Das weltweit tätige Risikobewertungsunternehmen Moody’s Analytics weist in seinem neuen Bericht darauf hin, dass der Desinflationserfolg in Lateinamerika weitgehend auf die Tatsache zurückzuführen ist, dass die Zentralbanken über ein System freier Wechselkurse verfügten. Dies ermöglichte ihnen eine unabhängige Geldpolitik, die bei der Bekämpfung der Inflationsepisode doppelt wirksam war. Die Wirksamkeit der Geldpolitik lag sowohl auf der restriktiven Seite als auch auf dem Wechselkurseffekt oder der wettbewerbsfähigen Aufwertung. Die Inflationsepisode nach der Pandemie in der Region dauerte etwa zwei Jahre und erstreckte sich von Ende 2020 bis Mitte 2022, als die Inflation ihren Höhepunkt erreichte. Dank der Korrektur der Geldpolitik, nachdem die Zentralbanken von ihrer Fehleinschätzung des Charakters der Inflation überzeugt waren und die geldpolitische Lockerung beschleunigten, ging die Inflation zurück und der Prozess der Disinflation begann, wobei die Inflation in ihre Zielbereiche zurückkehrte. Abgesehen vom Wegfall der vorübergehenden Faktoren, die die Inflation antreiben, hat der disinflationäre Erfolg der lateinamerikanischen Geldpolitik zwei Komponenten.
Die erste ist die Straffung der Geldpolitik sowohl auf der Preis- als auch auf der Mengenseite, die auf den Nachfragedruck wirkte, der durch die Ausweitung und Verlängerung der Liquidität während der Pandemie entstand. Die geldpolitische Straffung erhöhte nicht nur die Kreditkosten, sondern schränkte auch die Verfügbarkeit von Krediten ein und wirkte sich folglich auf Konsum- und Investitionsentscheidungen aus. Der zweite Grund ist die wettbewerbsbedingte Aufwertung der lateinamerikanischen Währungen, die durch die Ausweitung der Spanne zwischen den lokalen Zinsen und den Auslandszinsen verursacht wurde. Da die Zentralbanken in der Region die Zinssätze schneller anhoben als die Banken in den Vereinigten Staaten und Europa, erhöhte sich die Attraktivität der lateinamerikanischen Anleihemärkte durch die Ausweitung des positiven Spreads. Dies zog Investitionen in die lokalen Märkte an, was wiederum die lateinamerikanischen Währungen stärkte.
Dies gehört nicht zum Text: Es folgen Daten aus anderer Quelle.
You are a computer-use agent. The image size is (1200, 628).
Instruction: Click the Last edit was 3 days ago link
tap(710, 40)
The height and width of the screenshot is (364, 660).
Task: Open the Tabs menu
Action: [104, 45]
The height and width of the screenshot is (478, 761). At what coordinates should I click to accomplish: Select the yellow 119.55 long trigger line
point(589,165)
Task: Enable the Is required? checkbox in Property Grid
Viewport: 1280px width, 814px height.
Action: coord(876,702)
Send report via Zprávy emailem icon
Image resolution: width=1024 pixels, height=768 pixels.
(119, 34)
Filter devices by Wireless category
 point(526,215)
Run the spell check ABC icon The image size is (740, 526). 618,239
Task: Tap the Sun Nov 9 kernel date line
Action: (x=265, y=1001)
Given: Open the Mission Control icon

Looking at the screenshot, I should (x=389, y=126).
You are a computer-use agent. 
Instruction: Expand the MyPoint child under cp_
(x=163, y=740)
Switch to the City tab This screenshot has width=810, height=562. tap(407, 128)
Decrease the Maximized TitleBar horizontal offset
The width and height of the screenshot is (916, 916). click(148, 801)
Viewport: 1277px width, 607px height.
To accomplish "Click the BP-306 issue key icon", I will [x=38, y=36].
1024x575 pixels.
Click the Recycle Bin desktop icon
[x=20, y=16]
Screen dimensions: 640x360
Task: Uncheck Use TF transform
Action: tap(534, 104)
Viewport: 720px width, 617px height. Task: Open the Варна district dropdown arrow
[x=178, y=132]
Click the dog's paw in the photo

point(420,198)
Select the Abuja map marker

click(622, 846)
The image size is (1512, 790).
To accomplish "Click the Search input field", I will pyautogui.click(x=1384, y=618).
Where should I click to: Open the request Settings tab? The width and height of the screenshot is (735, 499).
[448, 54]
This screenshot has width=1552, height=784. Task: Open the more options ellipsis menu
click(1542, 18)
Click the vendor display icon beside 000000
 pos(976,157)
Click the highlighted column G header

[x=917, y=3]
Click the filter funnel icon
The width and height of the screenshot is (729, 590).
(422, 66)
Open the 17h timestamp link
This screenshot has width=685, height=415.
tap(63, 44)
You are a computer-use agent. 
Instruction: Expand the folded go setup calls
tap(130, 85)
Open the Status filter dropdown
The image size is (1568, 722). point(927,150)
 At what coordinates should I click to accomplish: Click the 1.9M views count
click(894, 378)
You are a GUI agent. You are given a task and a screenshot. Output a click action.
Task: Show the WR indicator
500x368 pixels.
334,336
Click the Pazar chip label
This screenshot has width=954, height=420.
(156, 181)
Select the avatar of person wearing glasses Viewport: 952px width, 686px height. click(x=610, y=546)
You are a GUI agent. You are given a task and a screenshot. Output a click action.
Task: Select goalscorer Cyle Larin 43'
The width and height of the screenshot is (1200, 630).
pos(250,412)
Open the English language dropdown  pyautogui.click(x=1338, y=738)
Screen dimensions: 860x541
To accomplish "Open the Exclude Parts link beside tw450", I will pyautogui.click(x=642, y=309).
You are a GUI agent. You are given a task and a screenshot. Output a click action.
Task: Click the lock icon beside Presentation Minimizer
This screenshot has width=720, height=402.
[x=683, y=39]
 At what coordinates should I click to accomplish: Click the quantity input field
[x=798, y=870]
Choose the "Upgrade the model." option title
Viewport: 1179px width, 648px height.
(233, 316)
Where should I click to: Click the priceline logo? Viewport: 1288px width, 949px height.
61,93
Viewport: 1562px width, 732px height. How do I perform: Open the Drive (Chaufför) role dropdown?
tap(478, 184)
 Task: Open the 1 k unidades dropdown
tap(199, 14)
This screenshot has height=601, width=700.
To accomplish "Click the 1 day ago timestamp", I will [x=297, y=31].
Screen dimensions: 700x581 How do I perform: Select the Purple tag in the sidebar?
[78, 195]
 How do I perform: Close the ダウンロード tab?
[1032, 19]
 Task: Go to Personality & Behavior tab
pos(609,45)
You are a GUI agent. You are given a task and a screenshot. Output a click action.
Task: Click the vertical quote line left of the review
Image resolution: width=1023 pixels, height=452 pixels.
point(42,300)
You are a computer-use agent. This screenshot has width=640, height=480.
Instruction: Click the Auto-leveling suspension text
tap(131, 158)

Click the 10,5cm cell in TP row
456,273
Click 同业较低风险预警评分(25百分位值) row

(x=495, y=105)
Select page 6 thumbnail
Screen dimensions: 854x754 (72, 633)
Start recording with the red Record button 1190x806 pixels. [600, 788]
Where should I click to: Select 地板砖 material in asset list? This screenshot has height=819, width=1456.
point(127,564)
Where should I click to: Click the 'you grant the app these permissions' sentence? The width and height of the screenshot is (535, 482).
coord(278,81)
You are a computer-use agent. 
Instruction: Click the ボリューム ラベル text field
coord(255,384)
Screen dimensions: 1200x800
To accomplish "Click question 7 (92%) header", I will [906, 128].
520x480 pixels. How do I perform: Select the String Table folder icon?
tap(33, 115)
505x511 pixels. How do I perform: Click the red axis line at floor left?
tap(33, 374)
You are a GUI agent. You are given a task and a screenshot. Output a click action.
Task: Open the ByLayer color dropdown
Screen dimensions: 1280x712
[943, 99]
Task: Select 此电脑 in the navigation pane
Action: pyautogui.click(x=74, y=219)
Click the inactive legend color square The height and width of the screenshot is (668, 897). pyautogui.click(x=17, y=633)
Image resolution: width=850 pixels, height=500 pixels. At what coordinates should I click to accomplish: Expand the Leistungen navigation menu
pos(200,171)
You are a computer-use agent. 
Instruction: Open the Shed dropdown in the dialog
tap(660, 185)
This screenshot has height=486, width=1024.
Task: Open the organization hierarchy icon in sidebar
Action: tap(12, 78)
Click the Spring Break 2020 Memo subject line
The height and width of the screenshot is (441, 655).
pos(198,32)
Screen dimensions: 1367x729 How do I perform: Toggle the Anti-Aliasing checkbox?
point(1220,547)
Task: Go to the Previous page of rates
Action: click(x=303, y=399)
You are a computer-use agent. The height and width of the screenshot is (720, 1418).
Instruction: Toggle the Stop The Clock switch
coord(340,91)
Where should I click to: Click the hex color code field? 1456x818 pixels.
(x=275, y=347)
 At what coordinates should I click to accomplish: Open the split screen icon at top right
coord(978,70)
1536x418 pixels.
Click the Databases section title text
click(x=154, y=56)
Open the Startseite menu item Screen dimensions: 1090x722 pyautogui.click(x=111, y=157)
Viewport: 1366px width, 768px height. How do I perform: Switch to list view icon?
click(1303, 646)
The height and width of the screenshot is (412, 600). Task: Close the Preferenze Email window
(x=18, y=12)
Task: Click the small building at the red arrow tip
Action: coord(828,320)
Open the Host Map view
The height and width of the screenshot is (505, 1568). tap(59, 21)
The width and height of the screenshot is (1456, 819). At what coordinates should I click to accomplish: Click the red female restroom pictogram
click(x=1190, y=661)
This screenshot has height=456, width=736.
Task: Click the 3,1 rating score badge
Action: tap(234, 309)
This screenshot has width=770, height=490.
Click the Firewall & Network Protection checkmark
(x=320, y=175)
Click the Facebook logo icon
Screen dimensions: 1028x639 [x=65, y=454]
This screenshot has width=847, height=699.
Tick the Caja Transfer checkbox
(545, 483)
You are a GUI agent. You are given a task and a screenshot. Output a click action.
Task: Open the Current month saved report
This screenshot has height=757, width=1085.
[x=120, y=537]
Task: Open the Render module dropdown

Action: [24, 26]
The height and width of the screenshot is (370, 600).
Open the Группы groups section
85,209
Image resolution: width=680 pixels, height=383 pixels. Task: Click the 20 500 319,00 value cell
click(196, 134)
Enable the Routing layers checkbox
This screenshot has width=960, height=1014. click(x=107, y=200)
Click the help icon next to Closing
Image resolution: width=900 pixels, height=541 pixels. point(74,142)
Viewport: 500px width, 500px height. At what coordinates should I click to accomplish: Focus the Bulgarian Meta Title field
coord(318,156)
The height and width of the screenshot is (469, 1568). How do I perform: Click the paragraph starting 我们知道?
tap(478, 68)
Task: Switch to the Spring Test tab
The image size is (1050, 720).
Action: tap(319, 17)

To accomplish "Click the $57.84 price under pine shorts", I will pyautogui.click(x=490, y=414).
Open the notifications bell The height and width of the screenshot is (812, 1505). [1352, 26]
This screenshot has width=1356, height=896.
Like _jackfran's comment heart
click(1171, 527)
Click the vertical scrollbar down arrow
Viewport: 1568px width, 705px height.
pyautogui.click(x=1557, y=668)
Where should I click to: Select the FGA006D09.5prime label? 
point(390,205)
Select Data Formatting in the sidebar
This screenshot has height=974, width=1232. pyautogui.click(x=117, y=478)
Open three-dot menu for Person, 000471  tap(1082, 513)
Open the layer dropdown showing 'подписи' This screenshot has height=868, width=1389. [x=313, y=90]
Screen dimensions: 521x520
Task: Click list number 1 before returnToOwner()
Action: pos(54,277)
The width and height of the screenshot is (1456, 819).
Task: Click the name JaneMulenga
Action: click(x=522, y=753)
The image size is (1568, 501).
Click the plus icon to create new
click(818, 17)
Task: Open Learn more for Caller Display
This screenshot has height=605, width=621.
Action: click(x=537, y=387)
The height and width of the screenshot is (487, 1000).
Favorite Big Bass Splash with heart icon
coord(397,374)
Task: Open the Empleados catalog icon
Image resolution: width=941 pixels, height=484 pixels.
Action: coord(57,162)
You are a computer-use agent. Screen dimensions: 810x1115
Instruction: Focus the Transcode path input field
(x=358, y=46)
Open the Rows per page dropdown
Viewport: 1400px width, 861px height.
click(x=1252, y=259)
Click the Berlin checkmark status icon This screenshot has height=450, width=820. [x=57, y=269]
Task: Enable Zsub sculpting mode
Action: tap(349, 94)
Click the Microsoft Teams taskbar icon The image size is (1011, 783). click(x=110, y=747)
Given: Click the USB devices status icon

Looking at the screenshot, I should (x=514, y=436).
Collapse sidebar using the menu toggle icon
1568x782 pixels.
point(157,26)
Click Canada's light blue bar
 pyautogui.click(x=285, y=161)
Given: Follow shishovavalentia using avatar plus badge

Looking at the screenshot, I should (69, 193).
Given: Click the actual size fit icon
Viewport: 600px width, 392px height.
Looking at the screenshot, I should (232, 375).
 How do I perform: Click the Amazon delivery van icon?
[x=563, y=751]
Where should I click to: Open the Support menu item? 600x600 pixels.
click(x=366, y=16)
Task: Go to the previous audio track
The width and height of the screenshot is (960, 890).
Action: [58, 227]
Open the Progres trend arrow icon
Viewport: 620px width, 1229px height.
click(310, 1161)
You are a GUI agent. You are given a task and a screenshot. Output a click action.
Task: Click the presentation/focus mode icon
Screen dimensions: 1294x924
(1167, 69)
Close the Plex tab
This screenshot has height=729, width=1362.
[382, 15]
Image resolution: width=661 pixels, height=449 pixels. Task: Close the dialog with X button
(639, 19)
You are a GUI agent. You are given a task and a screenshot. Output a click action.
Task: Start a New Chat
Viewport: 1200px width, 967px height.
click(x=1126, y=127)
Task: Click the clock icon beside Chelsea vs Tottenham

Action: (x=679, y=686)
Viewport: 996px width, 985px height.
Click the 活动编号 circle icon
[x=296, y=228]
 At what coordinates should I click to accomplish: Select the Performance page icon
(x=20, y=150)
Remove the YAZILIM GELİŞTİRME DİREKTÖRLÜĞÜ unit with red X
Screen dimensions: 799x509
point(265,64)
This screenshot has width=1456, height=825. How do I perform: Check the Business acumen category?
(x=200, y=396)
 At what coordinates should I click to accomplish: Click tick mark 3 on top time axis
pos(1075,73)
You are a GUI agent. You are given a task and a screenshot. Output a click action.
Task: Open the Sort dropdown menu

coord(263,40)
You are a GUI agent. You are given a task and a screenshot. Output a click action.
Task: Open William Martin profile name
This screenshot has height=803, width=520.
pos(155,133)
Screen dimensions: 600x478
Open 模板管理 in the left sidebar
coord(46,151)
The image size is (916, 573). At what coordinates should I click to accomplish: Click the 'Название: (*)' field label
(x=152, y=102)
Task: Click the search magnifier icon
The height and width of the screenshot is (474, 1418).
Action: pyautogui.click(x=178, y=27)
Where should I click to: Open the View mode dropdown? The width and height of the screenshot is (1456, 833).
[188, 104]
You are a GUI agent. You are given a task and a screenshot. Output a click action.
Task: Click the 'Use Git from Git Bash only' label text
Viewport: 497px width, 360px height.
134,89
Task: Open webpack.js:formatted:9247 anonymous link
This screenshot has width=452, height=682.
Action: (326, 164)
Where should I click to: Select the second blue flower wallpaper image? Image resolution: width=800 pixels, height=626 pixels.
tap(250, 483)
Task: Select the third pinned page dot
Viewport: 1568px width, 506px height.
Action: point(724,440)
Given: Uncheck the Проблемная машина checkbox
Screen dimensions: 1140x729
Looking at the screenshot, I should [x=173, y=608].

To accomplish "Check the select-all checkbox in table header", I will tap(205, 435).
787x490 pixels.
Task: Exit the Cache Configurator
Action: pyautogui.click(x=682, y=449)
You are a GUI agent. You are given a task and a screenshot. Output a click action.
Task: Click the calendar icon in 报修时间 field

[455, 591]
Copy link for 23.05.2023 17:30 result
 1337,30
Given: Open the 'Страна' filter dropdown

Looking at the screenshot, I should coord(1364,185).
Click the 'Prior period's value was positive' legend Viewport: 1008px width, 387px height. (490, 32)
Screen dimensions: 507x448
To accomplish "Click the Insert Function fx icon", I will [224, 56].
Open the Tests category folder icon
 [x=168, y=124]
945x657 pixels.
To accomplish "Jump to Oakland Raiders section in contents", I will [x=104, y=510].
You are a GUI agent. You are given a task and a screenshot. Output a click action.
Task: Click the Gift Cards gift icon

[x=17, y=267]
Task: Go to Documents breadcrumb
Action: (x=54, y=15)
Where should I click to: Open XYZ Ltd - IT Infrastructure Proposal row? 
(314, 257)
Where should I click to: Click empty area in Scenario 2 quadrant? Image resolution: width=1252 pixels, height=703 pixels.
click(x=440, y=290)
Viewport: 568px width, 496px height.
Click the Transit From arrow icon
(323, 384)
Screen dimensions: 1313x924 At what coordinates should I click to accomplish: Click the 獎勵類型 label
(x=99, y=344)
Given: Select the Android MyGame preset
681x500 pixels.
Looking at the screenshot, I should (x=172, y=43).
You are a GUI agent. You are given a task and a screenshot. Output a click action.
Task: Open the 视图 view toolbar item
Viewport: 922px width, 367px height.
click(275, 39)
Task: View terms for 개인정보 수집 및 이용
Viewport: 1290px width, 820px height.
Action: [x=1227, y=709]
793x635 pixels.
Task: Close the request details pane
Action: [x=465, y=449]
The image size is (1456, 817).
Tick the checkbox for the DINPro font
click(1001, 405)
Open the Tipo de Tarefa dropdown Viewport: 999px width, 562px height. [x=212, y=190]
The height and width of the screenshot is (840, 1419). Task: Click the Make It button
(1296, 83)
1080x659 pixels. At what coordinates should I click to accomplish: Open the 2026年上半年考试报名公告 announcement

Während die Straffung der Geldpolitik also direkt auf den Nachfragedruck im Inland wirkte, erzeugte die Aufwertung der Wechselkurse durch niedrigere Preise für importierte Waren einen Abwärtsdruck auf die Inlandspreise. Zusammengenommen hat dies in den meisten lateinamerikanischen Ländern zu einer Beschleunigung des Inflationsrückgangs geführt. Obwohl sie nicht das Ergebnis einer bewussten Politik zur Beeinflussung des Wechselkurses sind, sind diese Wechselkursaufwertungen wettbewerbsfähig, weil sie das Ergebnis einer spezifischen Politik sind, die einen indirekten Nutzen bringt, indem sie einen Abwärtsdruck auf die Preise erzeugt.
Dies bedeutet, dass die Konsolidierung der inflationären Konvergenz impliziert, dass die lateinamerikanischen Zentralbanken ein attraktives Wechselkursgefälle für einen ausreichenden Zeitraum aufrechterhalten müssen. Damit soll eine scharfe Umkehrung der Kapitalströme vermieden werden, die zu abwertenden Wechselkursreaktionen führen und die Konvergenz der Inflation in der Nähe ihres Ziels behindern würde. Dies bedeutet, dass die lateinamerikanischen Zentralbanken einen allmählichen geldpolitischen Lockerungszyklus durchführen sollten.